Беседа Валентины СИНКЕВИЧ  с Еленой МАТВЕЕВОЙ

«МНЕ ПРИБЛИЗИТЕЛЬНО ОДИНАКОВО ЛЕГКО ПИСАТЬ ПО-АНГЛИЙСКИ И ПО-РУССКИ»  


Валентина Синкевич: Дорогая Лиля, мне радостно, что я дожила до Вашего 70-летия и могу поздравить Вас с этим юным возрастом. Живите еще столько же в умственном и физическом здравии! Также я рада поговорить с Вами, вспомнить «дела давно минувших дней…» Только позвольте мне сделать маленькое отступление.
       Совсем недавно, в связи с Вашим юбилеем, я напомнила себе, что впервые увидела Вас в пятилетнем возрасте 65 лет тому назад. Вы, большеглазый человечек, метались по палубе «Генерала Балу», военного транспортного суденышка, тащившего на своей усталой спине сотни нас, «перемещенных лиц», из германской гавани в американскую. На Вас мне указала моя соседка по трюмной койке, сказав, что это дочурка известных поэтов – Ольги Анстей и Ивана Елагина. Его я не видела . Он часами играл в шахматы с моим мужем. Как им удавалось это делать в ту бурную погоду – мне до сих пор неизвестно. Дело в том, что наш «круиз» мы совершали в конце апреля – начале мая 1950 года. В своем очерке Вы вспоминаете, что страдали морской болезнью и Ваша мама часами успокаивала Вас морскими стихами и песнями. Такое средство мне в голову не приходило, да у меня в памяти и не было подобного репертуара. А Ваша мама – Ольга Николаевна Анстей славилась своей феноменальной памятью. Моя же трехлетняя дочка Аня, страдая от той же болезни, тянула меня за руку и десятки раз повторяла слово «домой». А «домой»- это дипийские бараки среди вдребезги разбитого Гамбурга.
       Да, нас тогда здорово штормило. «Генерала Балу», на вид довольно старую посудину, качало, било и бросало во все стороны. «Генерал» стонал, кряхтел, скрипел, обливался бурными весенними океанскими волнами, но свое дело он знал и благополучно дотащил-таки нас до желаемой цели: нью-йоркский порт.
       Итак, Лиля, из того пятилетнего человечка, которого я до сих пор помню по нашему мореплаванию, рос человек с рано развившимся обостренным чувством расовой и национальной справедливости. Например, в Вашем автобиографическом очерке: драки в школе с белыми ребятами, в защиту черных, где попадало Вам с обеих сторон, и защита хромого китайчонка Вэна Ли. Это врожденное качество? Раннее чтение книг подобных «Хижине дяди тома»? Или влияние родителей?
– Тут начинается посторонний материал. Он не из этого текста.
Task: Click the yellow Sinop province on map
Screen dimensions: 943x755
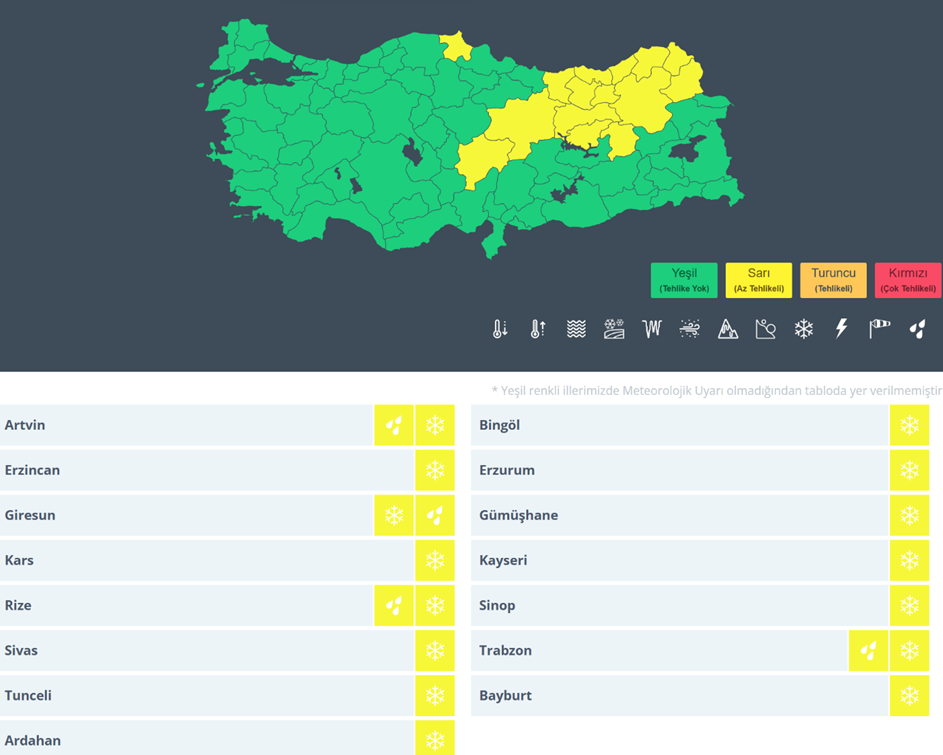Action: coord(456,43)
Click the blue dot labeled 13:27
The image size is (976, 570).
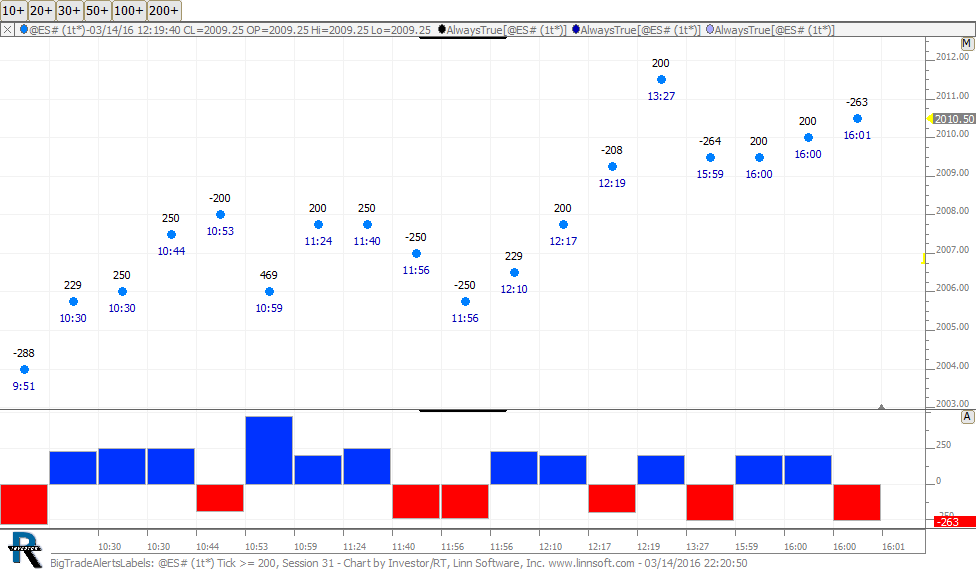pyautogui.click(x=661, y=80)
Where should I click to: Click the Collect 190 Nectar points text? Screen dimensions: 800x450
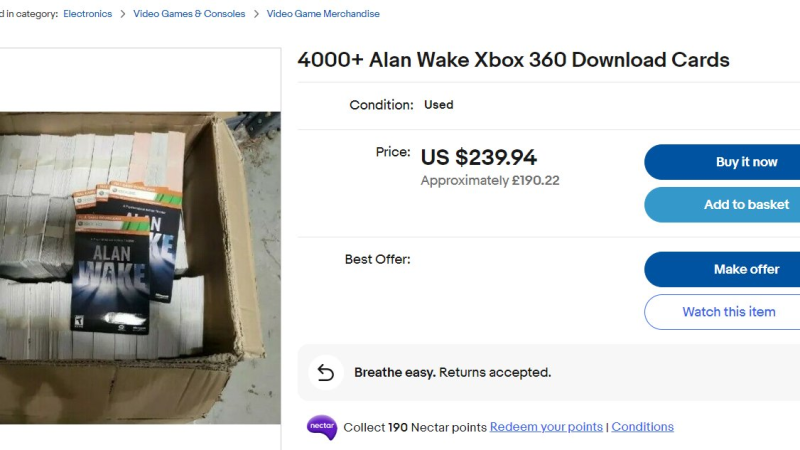point(414,427)
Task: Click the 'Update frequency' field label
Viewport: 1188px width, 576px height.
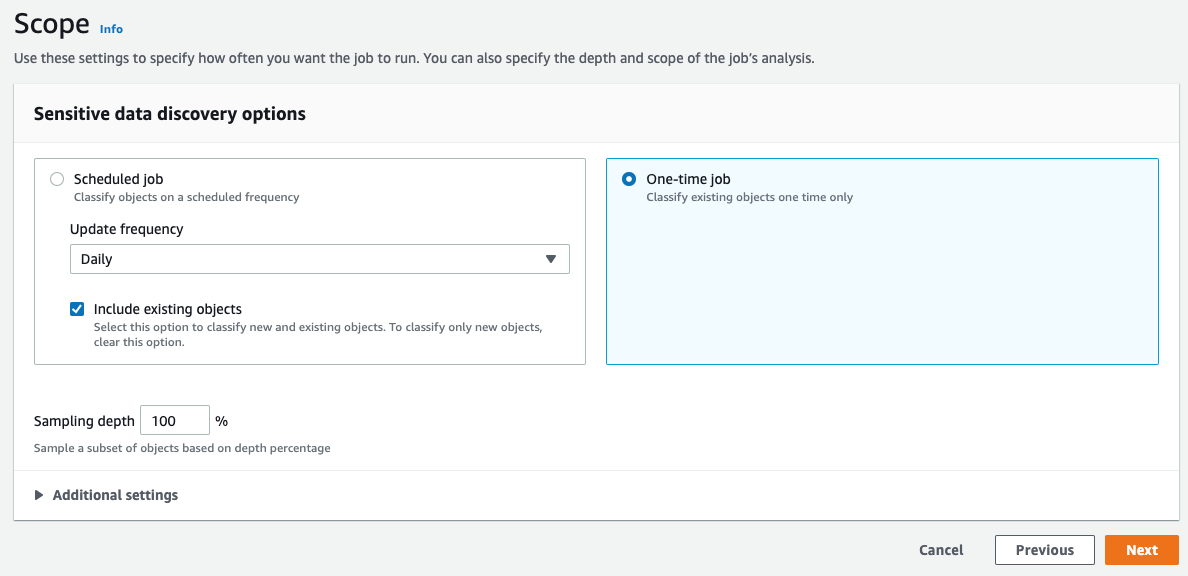Action: coord(127,229)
Елена Матвеева: Наверное, прежде всего, влияние родителей: их всегда возмущала всякая несправедливость, и я с детства слышала разговоры о расизме, антисемитизме, о рабочем движении, о правах женщин, и т.п.  
     Ну,  конечно,  «Хижина дяди Тома»  произвела на меня сильное  
впечатление, так же как и книги Марка Твена (Том Сойер,  Гекельберри Финн) и рассказ Станюковича  «Максимка»  о черном мальчике, которого обижал хозяин американец, и которого подобрали и воспитали русские матросы.   Кроме того, я с детства зачитывалась Некрасовым, Тургеневым, Лесковым,  Аксаковым, где описывалось крепостное право – ничуть не гуманнее американской рабовладельческой системы.
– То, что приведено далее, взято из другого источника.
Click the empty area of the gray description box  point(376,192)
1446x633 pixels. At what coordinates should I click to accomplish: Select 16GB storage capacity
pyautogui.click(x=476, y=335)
В. С.: Характер с раннего детства у Вас был стойкий, Лиля. В отличие от многих детей (в большинстве они конформисты), Вы не боялись быть «другой». Вы пишете, что решили обойтись в Америке без английского языка и два года в школе упрямо твердили учителям: «I don’t understand». Наконец обеспокоенная мама, подобрав подходящие книги, «вчитала» в Вас английский, и Вы благополучно превратились в двуязычного гражданина Соединенных Штатов. Обычно у родителей-иностранцев другая задача: как сохранить у своих отпрысков родной язык, они, поросята, норовят слишком быстро его забыть. На каком языке Вам легче говорить и писать? Есть ли в Вашей английской мове прошедшее время? (Об этом писала Вирджиния Вулф.) Обращался ли к Вам отец за помощью в его работе над поэтическими переводами?

Е. М.: «Стойкий характер» – это Вы, Валечка, выражаетесь так вежливо, а моя мама просто говорила: «Лилька упряма, как осел!»   Мне кажется, что мой первоначальный отказ учиться английскому был протестом против резких бытовых изменений, которые были мне не по душе – так же, как Ваша трехлетняя дочка просилась «домой», я тянулась к привычному уюту нашего лагерного существования где мама и папа еще жили вместе, где все говорили по-русски, где я считалась умным и развитым ребенком, а не невежественной «новой девочкой» которая ничего не понимает.   Мне приблизительно одинаково легко писать по-английски и по-русски.  Говорю я теперь, конечно, чаще по-английски и в разговоре иногда не сразу нахожу русское слово, но когда, например, я ездила в 2014 году в Москву, то язык у меня быстро «развязался».   Я думаю, что «прошедшее время» в моем англоязычном сознании все-таки присутствует – ведь с девяти лет я стала зачитываться книгами английских и американских писателей и поэтов.   
      Когда мой отец переводил стихи с английского, то я делала для него подстрочные переводы. Мама была хорошим лингвистом –  французский, немецкий и украинский знала хорошо с детства, а английский учила в институте иностранных языков еще в Киеве.  Папе языки давались труднее, и он не был уверен, что сможет почувствовать все оттенки и интонации английского оригинала.
Оттого он говорил, что мои подстрочники ему очень помогали. 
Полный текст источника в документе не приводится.